◆ Problem description
Go through the records underneath and write each one out again exactly.

--- START ---

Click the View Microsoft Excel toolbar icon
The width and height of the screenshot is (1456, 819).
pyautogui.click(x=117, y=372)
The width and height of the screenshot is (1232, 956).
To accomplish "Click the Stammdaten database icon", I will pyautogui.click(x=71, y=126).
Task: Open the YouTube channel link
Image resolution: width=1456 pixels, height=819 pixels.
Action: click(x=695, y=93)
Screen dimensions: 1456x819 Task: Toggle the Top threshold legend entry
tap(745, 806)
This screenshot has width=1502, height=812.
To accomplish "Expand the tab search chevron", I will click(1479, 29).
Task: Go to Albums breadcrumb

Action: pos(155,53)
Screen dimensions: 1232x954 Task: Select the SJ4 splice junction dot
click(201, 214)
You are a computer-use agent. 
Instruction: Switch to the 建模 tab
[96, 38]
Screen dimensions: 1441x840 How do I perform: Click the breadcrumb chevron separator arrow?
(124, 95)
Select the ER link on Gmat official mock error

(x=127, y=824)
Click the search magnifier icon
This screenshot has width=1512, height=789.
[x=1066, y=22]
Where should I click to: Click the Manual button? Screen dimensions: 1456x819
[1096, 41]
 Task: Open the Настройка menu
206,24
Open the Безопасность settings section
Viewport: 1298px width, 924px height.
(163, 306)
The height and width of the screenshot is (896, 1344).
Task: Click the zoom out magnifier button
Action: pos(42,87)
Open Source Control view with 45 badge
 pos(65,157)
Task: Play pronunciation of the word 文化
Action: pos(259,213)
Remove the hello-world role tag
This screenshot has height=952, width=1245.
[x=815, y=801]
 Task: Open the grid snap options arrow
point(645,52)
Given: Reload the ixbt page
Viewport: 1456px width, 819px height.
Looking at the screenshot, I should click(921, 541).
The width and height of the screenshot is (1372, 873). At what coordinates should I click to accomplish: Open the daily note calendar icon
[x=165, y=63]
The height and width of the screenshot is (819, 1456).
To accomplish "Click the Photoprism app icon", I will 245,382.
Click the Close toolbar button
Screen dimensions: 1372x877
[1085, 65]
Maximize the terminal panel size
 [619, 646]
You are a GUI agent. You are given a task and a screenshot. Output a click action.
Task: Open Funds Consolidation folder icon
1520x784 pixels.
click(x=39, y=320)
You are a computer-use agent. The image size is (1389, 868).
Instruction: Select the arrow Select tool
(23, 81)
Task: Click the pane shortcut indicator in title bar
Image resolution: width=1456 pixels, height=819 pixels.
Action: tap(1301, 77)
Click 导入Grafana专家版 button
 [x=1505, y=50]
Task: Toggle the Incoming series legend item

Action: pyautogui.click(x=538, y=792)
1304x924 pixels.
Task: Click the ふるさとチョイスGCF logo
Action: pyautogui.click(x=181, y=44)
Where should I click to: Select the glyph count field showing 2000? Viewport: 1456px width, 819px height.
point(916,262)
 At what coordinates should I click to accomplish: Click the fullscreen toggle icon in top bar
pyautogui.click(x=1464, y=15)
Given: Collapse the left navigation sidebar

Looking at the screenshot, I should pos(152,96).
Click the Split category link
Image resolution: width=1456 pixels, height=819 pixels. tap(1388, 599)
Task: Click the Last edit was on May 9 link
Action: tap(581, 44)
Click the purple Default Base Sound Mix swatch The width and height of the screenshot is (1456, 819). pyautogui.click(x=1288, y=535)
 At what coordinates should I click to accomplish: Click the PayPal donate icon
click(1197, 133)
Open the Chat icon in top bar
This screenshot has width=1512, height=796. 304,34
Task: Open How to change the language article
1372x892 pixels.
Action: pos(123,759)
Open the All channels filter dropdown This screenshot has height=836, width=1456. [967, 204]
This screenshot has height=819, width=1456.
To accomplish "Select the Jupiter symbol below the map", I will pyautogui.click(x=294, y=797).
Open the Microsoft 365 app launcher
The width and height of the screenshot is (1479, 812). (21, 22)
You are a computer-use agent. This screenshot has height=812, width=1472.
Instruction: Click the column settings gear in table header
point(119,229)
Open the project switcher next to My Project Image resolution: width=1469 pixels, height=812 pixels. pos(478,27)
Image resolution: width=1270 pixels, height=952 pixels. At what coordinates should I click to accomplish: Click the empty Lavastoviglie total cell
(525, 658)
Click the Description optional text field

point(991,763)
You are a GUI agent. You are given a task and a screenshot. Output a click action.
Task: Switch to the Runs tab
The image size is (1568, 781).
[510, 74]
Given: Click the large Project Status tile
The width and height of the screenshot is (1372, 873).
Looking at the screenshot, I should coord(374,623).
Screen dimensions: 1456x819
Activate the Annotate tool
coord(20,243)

--- END ---

◆ Response below
Click the View Microsoft Excel toolbar icon
The width and height of the screenshot is (1456, 819).
pyautogui.click(x=117, y=372)
The width and height of the screenshot is (1232, 956).
To accomplish "Click the Stammdaten database icon", I will pyautogui.click(x=71, y=126).
Task: Open the YouTube channel link
Image resolution: width=1456 pixels, height=819 pixels.
Action: click(x=695, y=93)
Screen dimensions: 1456x819 Task: Toggle the Top threshold legend entry
tap(745, 806)
This screenshot has width=1502, height=812.
To accomplish "Expand the tab search chevron", I will click(1479, 29).
Task: Go to Albums breadcrumb

Action: pos(155,53)
Screen dimensions: 1232x954 Task: Select the SJ4 splice junction dot
click(201, 214)
You are a computer-use agent. 
Instruction: Switch to the 建模 tab
[96, 38]
Screen dimensions: 1441x840 How do I perform: Click the breadcrumb chevron separator arrow?
(124, 95)
Select the ER link on Gmat official mock error

(x=127, y=824)
Click the search magnifier icon
This screenshot has width=1512, height=789.
[x=1066, y=22]
Where should I click to: Click the Manual button? Screen dimensions: 1456x819
[1096, 41]
 Task: Open the Настройка menu
206,24
Open the Безопасность settings section
Viewport: 1298px width, 924px height.
(163, 306)
The height and width of the screenshot is (896, 1344).
Task: Click the zoom out magnifier button
Action: pos(42,87)
Open Source Control view with 45 badge
 pos(65,157)
Task: Play pronunciation of the word 文化
Action: pos(259,213)
Remove the hello-world role tag
This screenshot has height=952, width=1245.
[x=815, y=801]
 Task: Open the grid snap options arrow
point(645,52)
Given: Reload the ixbt page
Viewport: 1456px width, 819px height.
Looking at the screenshot, I should click(921, 541).
The width and height of the screenshot is (1372, 873). At what coordinates should I click to accomplish: Open the daily note calendar icon
[x=165, y=63]
The height and width of the screenshot is (819, 1456).
To accomplish "Click the Photoprism app icon", I will 245,382.
Click the Close toolbar button
Screen dimensions: 1372x877
[1085, 65]
Maximize the terminal panel size
 [619, 646]
You are a GUI agent. You are given a task and a screenshot. Output a click action.
Task: Open Funds Consolidation folder icon
1520x784 pixels.
click(x=39, y=320)
You are a computer-use agent. The image size is (1389, 868).
Instruction: Select the arrow Select tool
(23, 81)
Task: Click the pane shortcut indicator in title bar
Image resolution: width=1456 pixels, height=819 pixels.
Action: tap(1301, 77)
Click 导入Grafana专家版 button
 [x=1505, y=50]
Task: Toggle the Incoming series legend item

Action: pyautogui.click(x=538, y=792)
1304x924 pixels.
Task: Click the ふるさとチョイスGCF logo
Action: pyautogui.click(x=181, y=44)
Where should I click to: Select the glyph count field showing 2000? Viewport: 1456px width, 819px height.
point(916,262)
 At what coordinates should I click to accomplish: Click the fullscreen toggle icon in top bar
pyautogui.click(x=1464, y=15)
Given: Collapse the left navigation sidebar

Looking at the screenshot, I should pos(152,96).
Click the Split category link
Image resolution: width=1456 pixels, height=819 pixels. tap(1388, 599)
Task: Click the Last edit was on May 9 link
Action: tap(581, 44)
Click the purple Default Base Sound Mix swatch The width and height of the screenshot is (1456, 819). pyautogui.click(x=1288, y=535)
 At what coordinates should I click to accomplish: Click the PayPal donate icon
click(1197, 133)
Open the Chat icon in top bar
This screenshot has width=1512, height=796. 304,34
Task: Open How to change the language article
1372x892 pixels.
Action: pos(123,759)
Open the All channels filter dropdown This screenshot has height=836, width=1456. [967, 204]
This screenshot has height=819, width=1456.
To accomplish "Select the Jupiter symbol below the map", I will pyautogui.click(x=294, y=797).
Open the Microsoft 365 app launcher
The width and height of the screenshot is (1479, 812). (21, 22)
You are a computer-use agent. This screenshot has height=812, width=1472.
Instruction: Click the column settings gear in table header
point(119,229)
Open the project switcher next to My Project Image resolution: width=1469 pixels, height=812 pixels. pos(478,27)
Image resolution: width=1270 pixels, height=952 pixels. At what coordinates should I click to accomplish: Click the empty Lavastoviglie total cell
(525, 658)
Click the Description optional text field

point(991,763)
You are a GUI agent. You are given a task and a screenshot. Output a click action.
Task: Switch to the Runs tab
The image size is (1568, 781).
[510, 74]
Given: Click the large Project Status tile
The width and height of the screenshot is (1372, 873).
Looking at the screenshot, I should coord(374,623).
Screen dimensions: 1456x819
Activate the Annotate tool
coord(20,243)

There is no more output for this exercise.